The team subscribes to a number of regional recruiting databases to help separate the diamonds from the rough. Sifting through the 10,000 initial “suspects” Murphy says are brought to the table every March is a long and arduous process; the coach admits that the program checks every single one when cutting down the suspect pool to what he calls real prospects. Eventually, that gets whittled down until the group of 30 admits that make up a class remain.
“We don’t know until we go through the information, but most guys aren’t Division I football players,” Murphy said. “Most guys aren’t Harvard students, not all of them are great kids, so once you put it all together in that labor intensive process, you end up rejecting, just as Harvard Admissions does, about 95 percent of them.”
“We aren’t necessarily doing [recruiting] 365 days a year, but we are doing it 300 days a year,” he continued.

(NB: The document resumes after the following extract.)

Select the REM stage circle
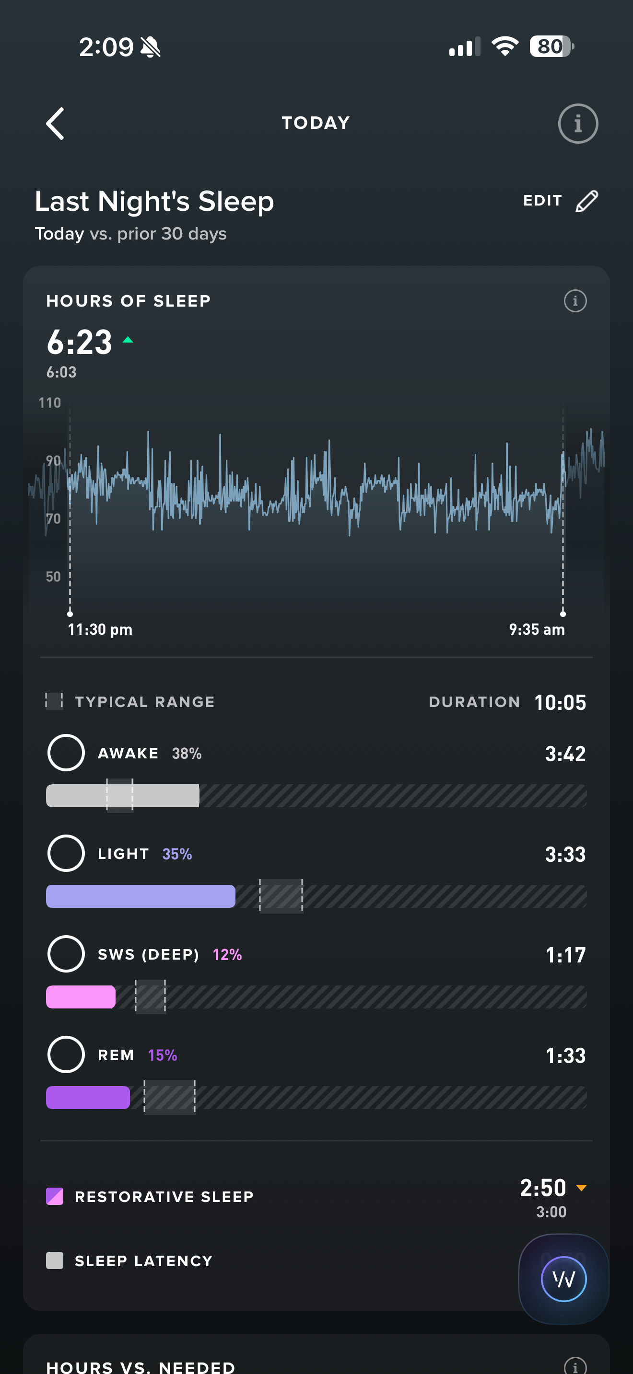The image size is (633, 1374). [x=66, y=1055]
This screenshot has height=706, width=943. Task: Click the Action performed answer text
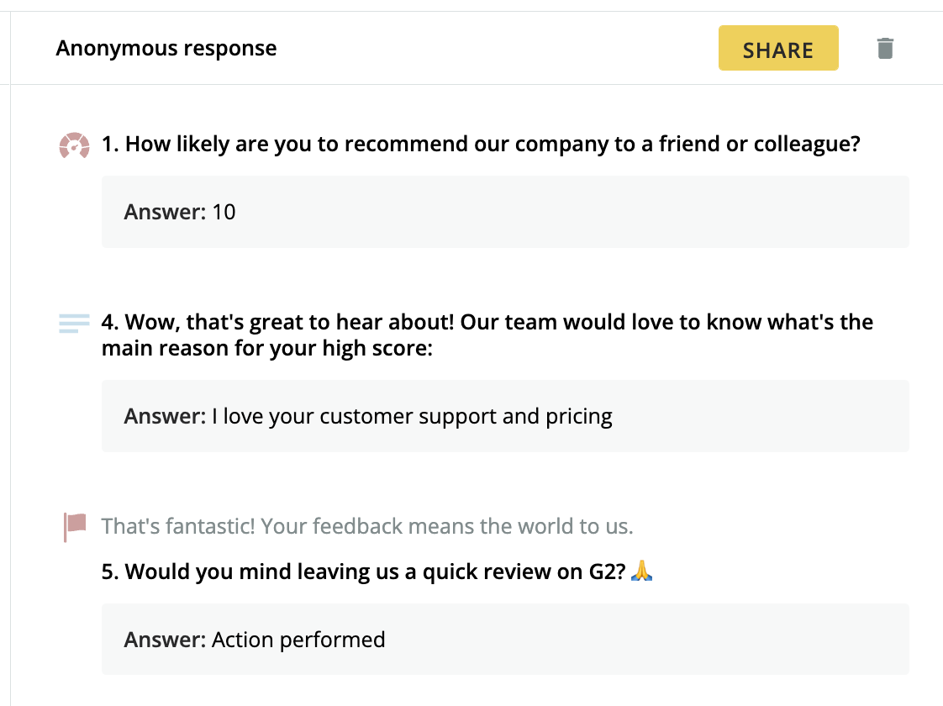pyautogui.click(x=298, y=640)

The forays into different parts of the country have helped Murphy build a talented and versatile roster. Hodges, from Atlanta by way of North Carolina, led the Ivy League with 8.5 sacks this past year. Senior starting quarterback Conner Hempel, a Kentucky native, finished his career as Harvard’s all-time leader in completion percentage. Senior linebacker Connor Sheehan—whose interception of Yale quarterback Morgan Roberts clinched Harvard’s championship-sealing victory in The Game—is one of three current players on the roster from Austin, Texas. Yet from 1970 to 1993, the team did not have a single player from Austin.

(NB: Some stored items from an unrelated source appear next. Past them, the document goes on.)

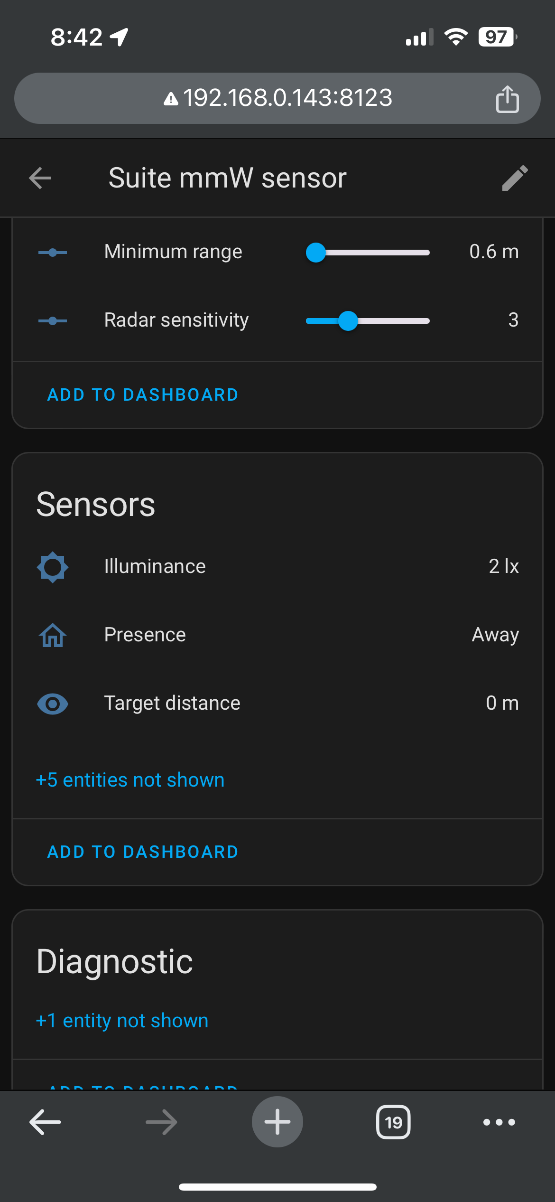The width and height of the screenshot is (555, 1202).
Task: Click the Minimum range slider handle
Action: (316, 253)
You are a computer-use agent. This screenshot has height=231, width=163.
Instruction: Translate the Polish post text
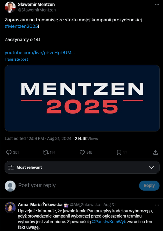tap(16, 59)
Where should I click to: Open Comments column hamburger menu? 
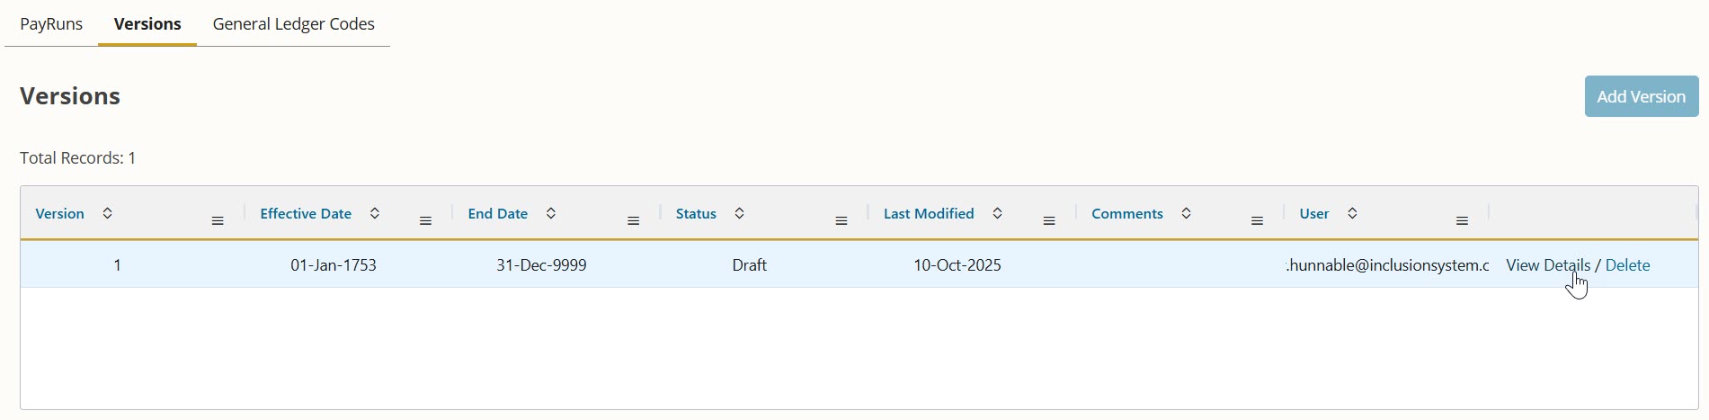point(1258,221)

Ultimately, Murphy says that recruiting is at the top of the team’s priority list. The coach says there is little else more important than making sure his team constantly brings in good, fresh talent.
“There are a ton of variables that go into the success of any company, any program, and for us the key one is absolutely recruiting,” Murphy said. “It’s not the only variable, but at the end of the day, it’s the most important variable.”
—Staff writer David Freed can be reached at david.freed@thecrimson.com Follow him on Twitter @CrimsonDPFreed.
Athlete hometown data for this story were taken directly from GoCrimson rosters. The data include only men’s varsity basketball and football athletes who were listed on a roster from 1970-1971 to 2014-2015. Athletes who were erroneously left off the roster on the website were not included in the sample, and the sample was not limited to recruited athletes. The data were refined to include only athletes with complete data—athletes missing data were removed from the data set for consistency.
Using a Google-based geocoder, each athlete’s hometown was given a set of coordinates that were mapped onto a topographical map created using D3. All filtering and analysis was done in Python.